§ Yönergeler:
**a.** Eskişehir’deki “Beslenenler” ve “Besleyenler” yazısına göre “AK Parti’yi Besleyenler” Recep Tayyip Erdoğan için ne yapmıştır? Yazıda sayılan üç eylemi sıralayın.
**b.** Eskişehir’deki “Beslenenler” ve “Besleyenler” yazısına dayanarak şu soruları cevaplayın:
(i) Yazı hangi tarihte yayımlanmıştır?
(ii) Yazıya göre AK Parti içinde kaç farklı kitle vardır?
(iii) Yazıda “AK Parti’yi Besleyenler” kim olarak tanımlanır?
**c.** Eskişehir’deki “Beslenenler” ve “Besleyenler” yazısını kaldığı yerden alıp sürdürün.

§ Yazı:
|---|

Eskişehir’de "Beslenenler" ve "Besleyenler" Çıkmazı! - Eskişehir Haber

Konuk Yazar

Konuk Yazar
Konuk Yazar

Eskişehir’de "Beslenenler" ve "Besleyenler" Çıkmazı!

Eskişehir’de "Beslenenler" ve "Besleyenler" Çıkmazı!
Yayınlama: 23 Ağustos 2025 Cumartesi - 352
A+
A-

Kimse Alınmasın, Kendimizi Yazdık: Eskişehir'de "Beslenenler" ve "Besleyenler" Çıkmazı!

AK Parti’yi yıllardır gözlemleyen herkes bilir: Parti içinde iki farklı kitle vardır.

Birincisi “AK Parti’yi Besleyenler”dir. Yani geniş halk kitlesi… Vatanın, milletin selameti, devletin bekası için Recep Tayyip Erdoğan’a inanmış, gönülden destek vermiş, oylarıyla beslemiş insanlar. Onların çıkar hesabı yoktur.

|---|

§ Gösterilen Bilgiler:

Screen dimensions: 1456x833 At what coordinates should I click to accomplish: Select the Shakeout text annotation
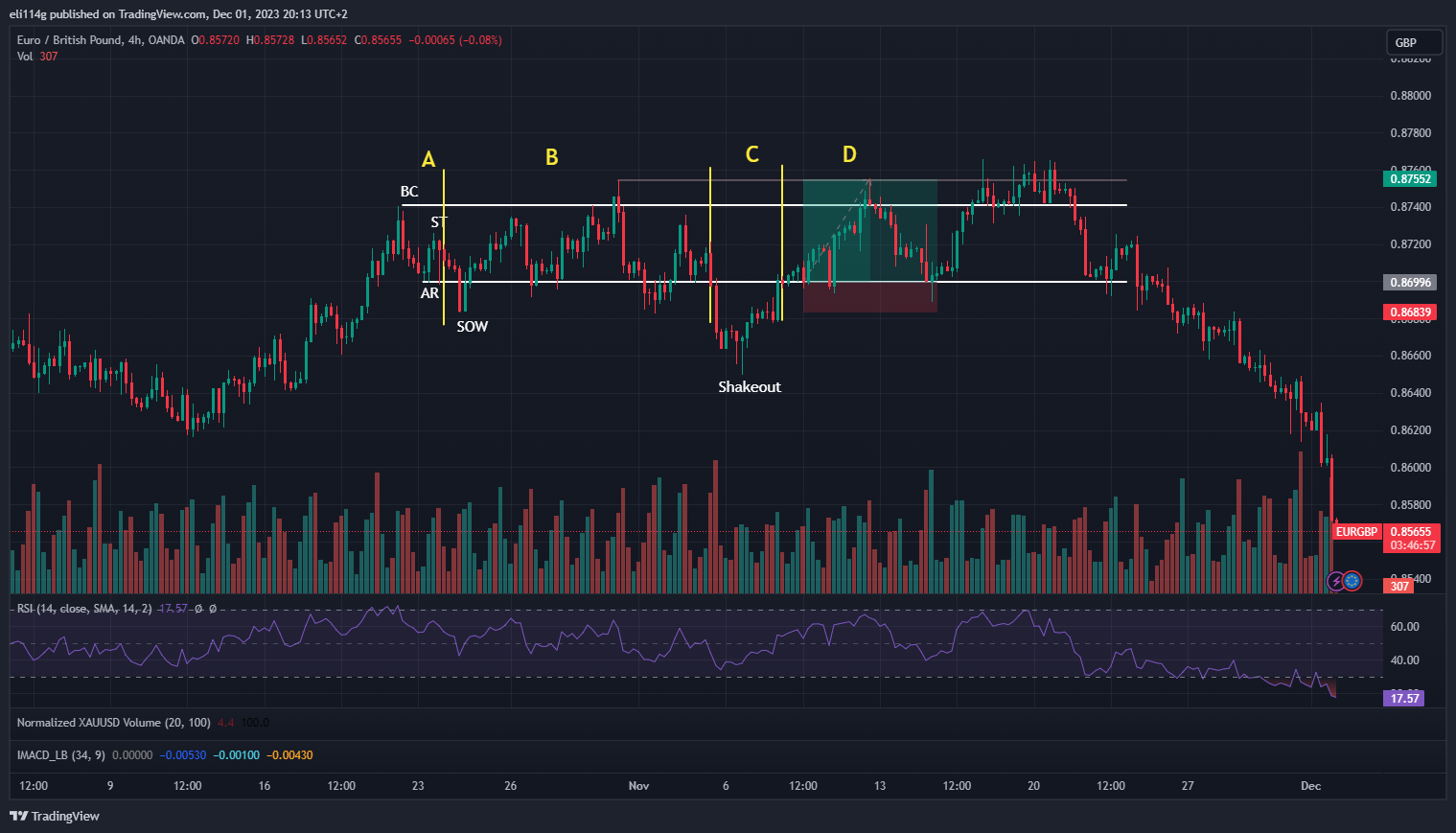(750, 387)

|---|

§ Alıştırma Yanıtları:
**a.**
- Recep Tayyip Erdoğan’a inanmışlardır.
- Gönülden destek vermişlerdir.
- Oylarıyla beslemişlerdir.

**b.**
(i) 23 Ağustos 2025 Cumartesi.
(ii) İki.
(iii) Geniş halk kitlesi.

**c.**
İkincisi ise “AK Parti’den Beslenenler”dir. Bunlar teşkilat mensuplarıdır; il, ilçe örgütlerinde, belediye meclislerinde görev alan o tanıdık kesim… Dar siyah takım elbiseler, jöleli saçlar, Ray-Ban gözlüklerle kendilerini zaten sergilerler. Sahaya belirli zamanlarda inerler, diğer zamanlarda “inlerinde”dirler. Konumlarına göre baldan banarlar, aksırıncaya kadar da beslenirler.
Sorsanız, her biri birer “nefer”, her biri birer “dava adamı”dır!

Ama işin gerçeği şudur: Son dönemde alnı terli, elleri nasırlı Anadolu insanı ile AK Parti’nin arasına duvar ören tam da bu kesimdir. Yani özde çıkarcı, sözde AK Partili kripto kadrolar. Meclis’e kapağı atmış milletvekillerini de bundan ayrı tutmak pek mümkün değil.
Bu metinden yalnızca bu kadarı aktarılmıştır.